Carole King and the Music of the Seventies
Carole King is a pivotal figure in the music of her generation. Charles Gillis reflects that in 1970s America, the popular music was an eclectic collection of new styles that made the term "rock & roll...nearly meaningless." During the 1970s, the Beatles broke up, Elvis Presley died, and instead of the familiar rock 'n' roll sound that everyone was accustomed to, there were myriad subgenres, such as soft rock, hard rock, folk rock, punk rock, and disco music, just to name a few (Gillis). Instead of Elvis and the Beatles, Americans began listening to the Bee Gees, David Bowie, the Electric Light Orchestra, Fleetwood Mac, Elton John, Led Zeppelin, Bruce Springsteen, and Three Dog Night, with easy listening groups like the Carpenters rising to popularity and Bob Marley and his reggae music beginning to get noticed (Gillis). Part of this new musical landscape consisted of female singers like Carole King, whose soulful tunes talked about rock 'n' roll, hinted at sexual pleasure, and described the angst of love relationships that did not work out. Coming as she did on the cusp between traditional rock 'n' roll and the explosion of new genres, Carole King was part of a musical niche that formed the transitional platform between Minnie Riperton's "Lovin' You" with its catchphrase "Everything that I do is out of lovin' you" and Helen Reddy's "I Am Woman Hear Me Roar," with its declaration, "I am strong/I am invincible... No one's ever gonna keep me down again" ("Lovin' You Lyrics;" "I Am Woman Lyrics").
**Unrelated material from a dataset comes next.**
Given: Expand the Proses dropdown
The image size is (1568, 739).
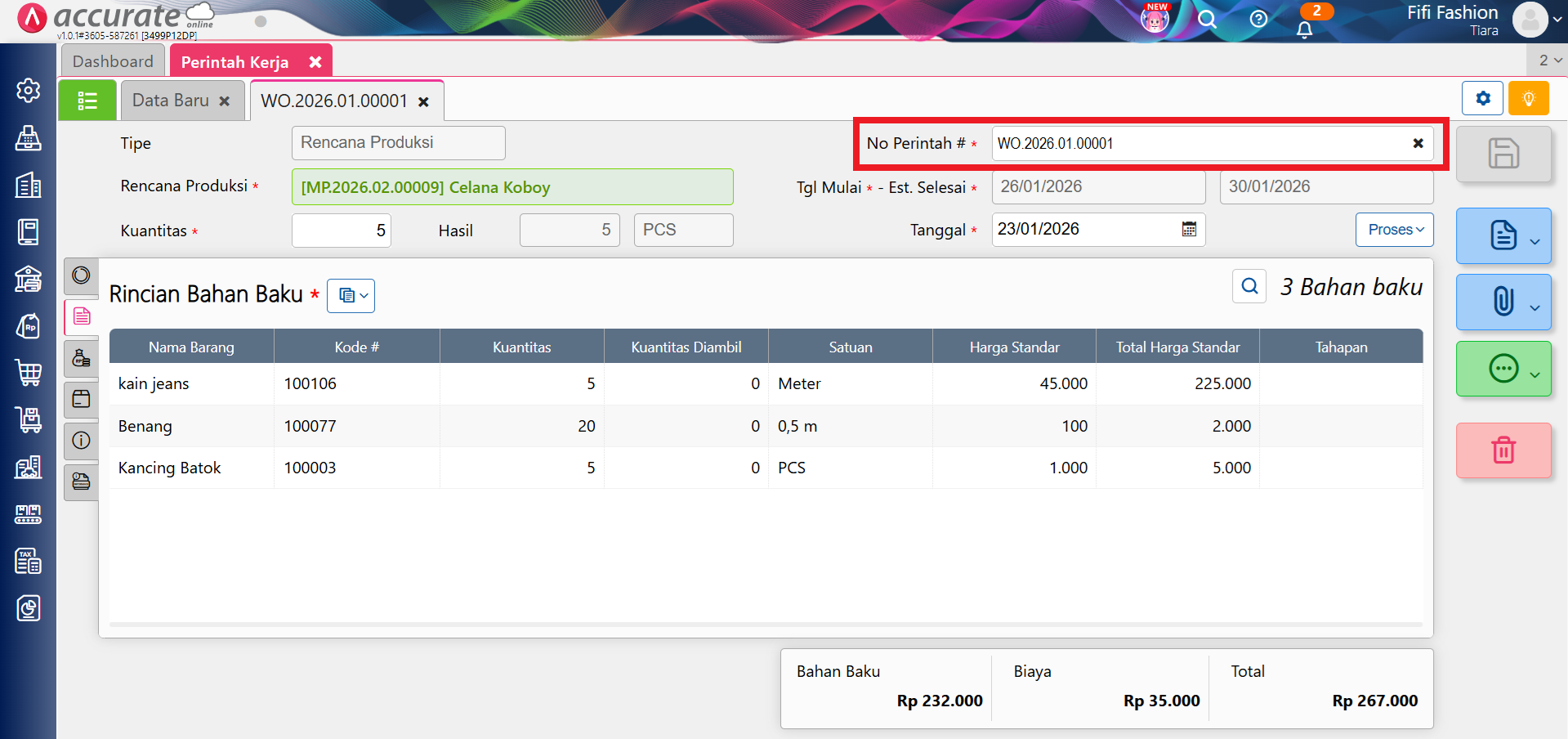Looking at the screenshot, I should point(1395,230).
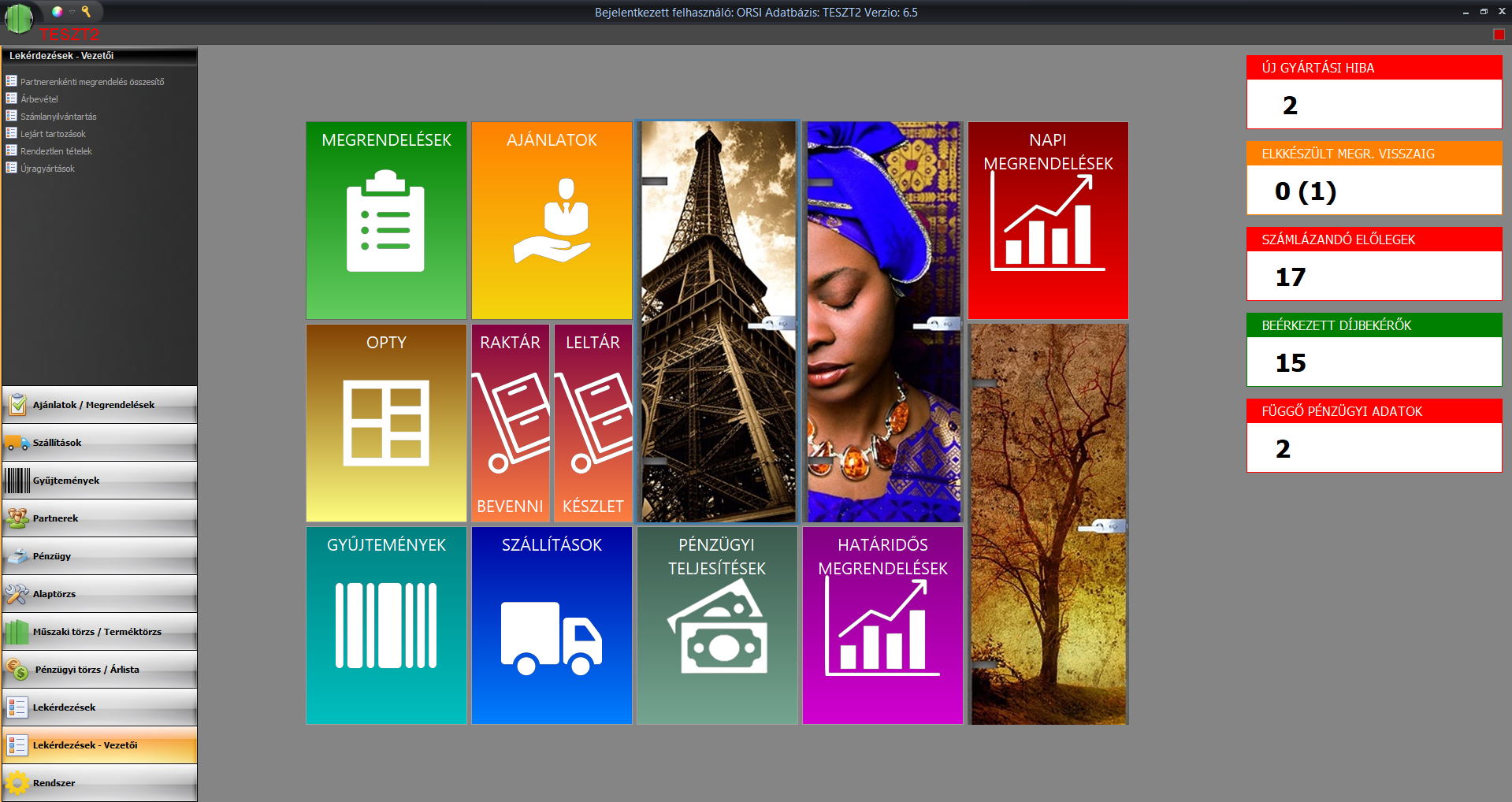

As such, it can be described as an intermediary genre whose music is grounded in rhythm and blues (R&B) and whose lyrics reach behind to those of torch singers while stopping short of the blatant feminism it was contemporaneous with.
In 1956 at the age of 14, Carole Klein renamed herself Carole King and became one of the white teens in the early 1950s who started listening to...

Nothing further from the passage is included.